* _What is expected_: Your answer should consist of the lines in the data below that contain "screenshot".

* _Entries shown_:
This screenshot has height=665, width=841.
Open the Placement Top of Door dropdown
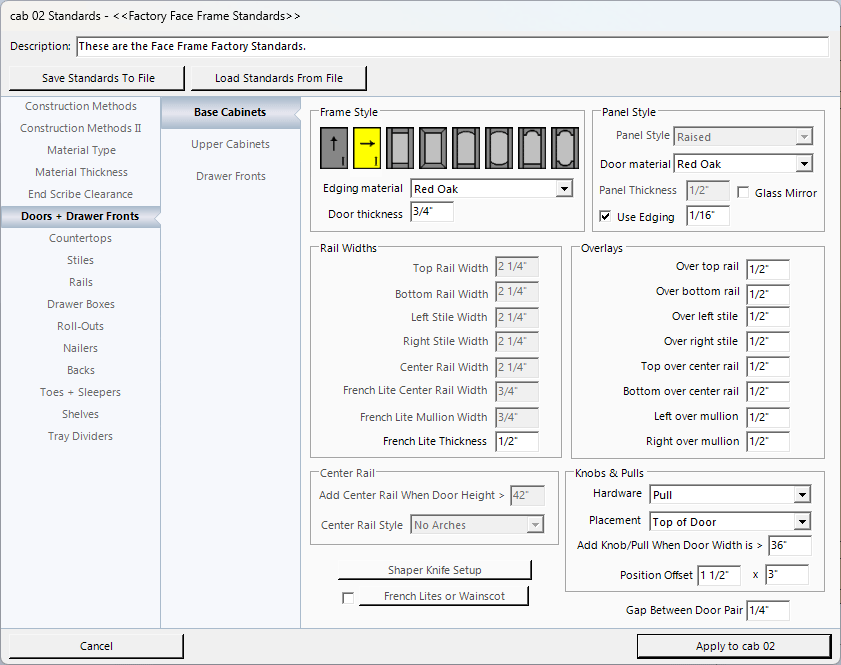tap(801, 522)
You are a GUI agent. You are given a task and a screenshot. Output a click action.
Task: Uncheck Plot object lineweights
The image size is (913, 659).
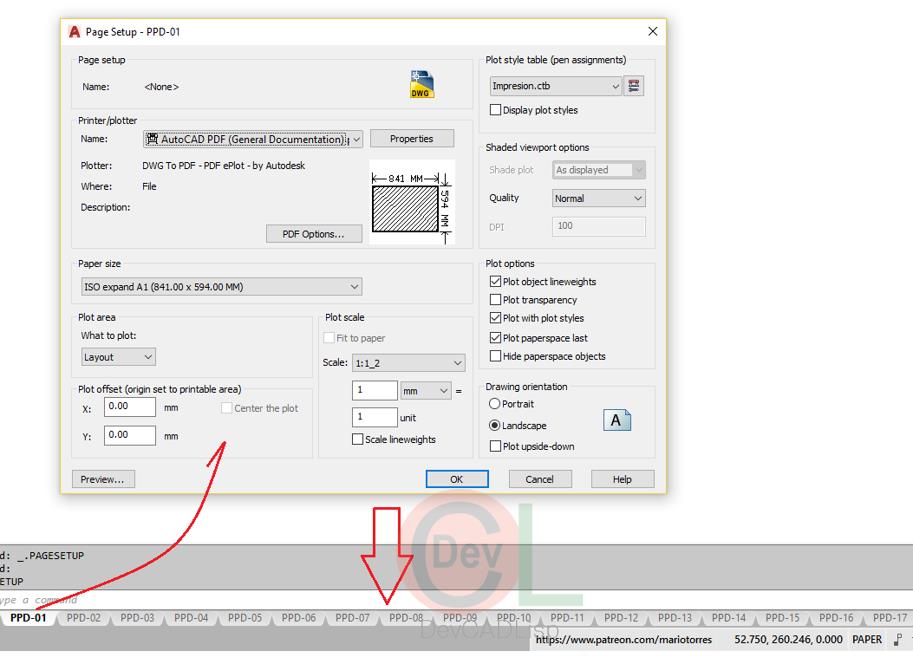click(494, 281)
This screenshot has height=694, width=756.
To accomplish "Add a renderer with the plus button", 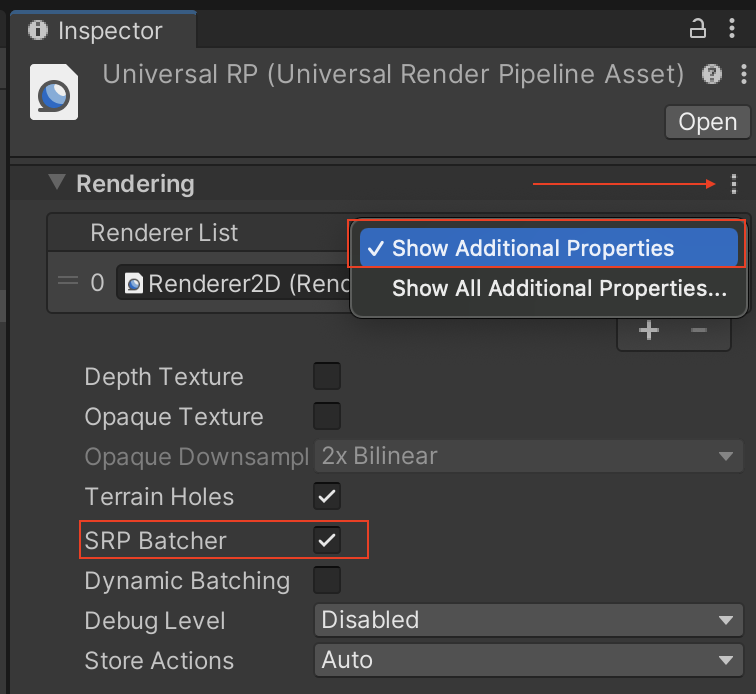I will click(x=648, y=331).
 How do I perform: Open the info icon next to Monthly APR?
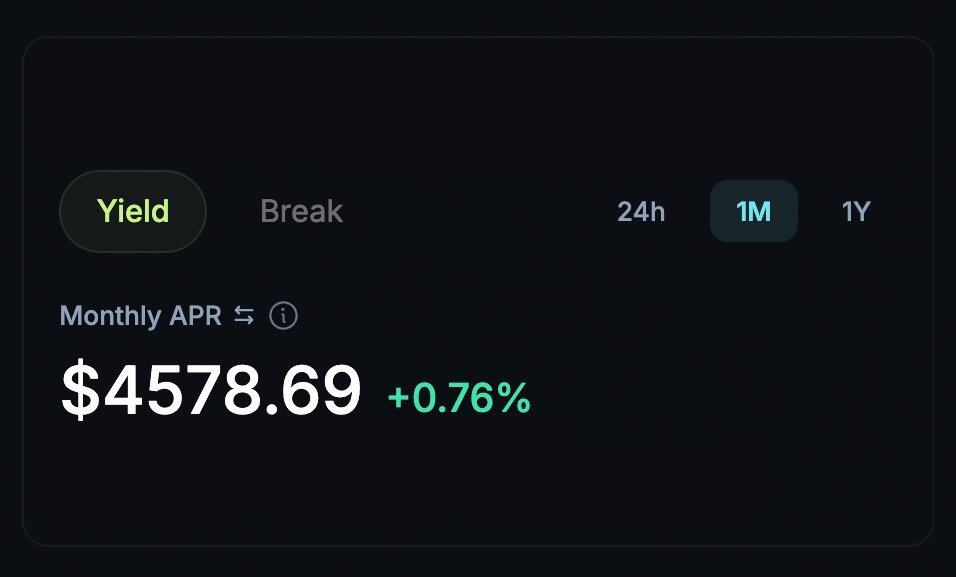click(x=284, y=316)
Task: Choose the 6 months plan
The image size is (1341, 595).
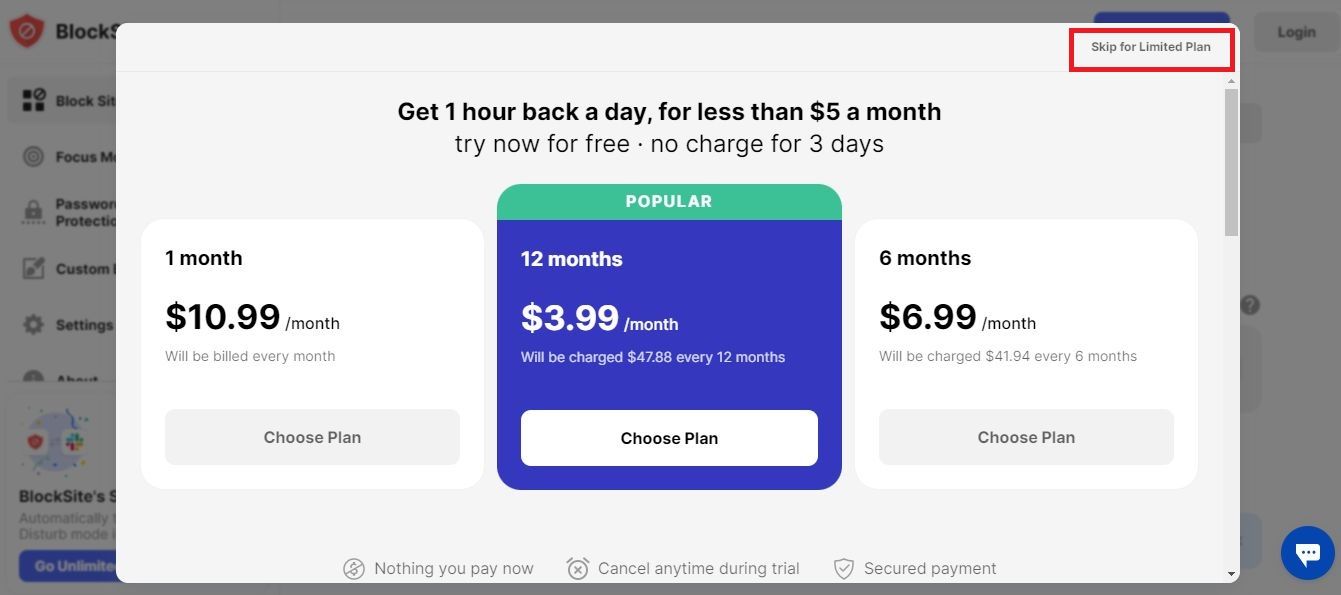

* _Solution_:
This screenshot has height=665, width=841.
You are a GUI agent. You are given a task and a screenshot. Output a click action.
This screenshot has height=694, width=756.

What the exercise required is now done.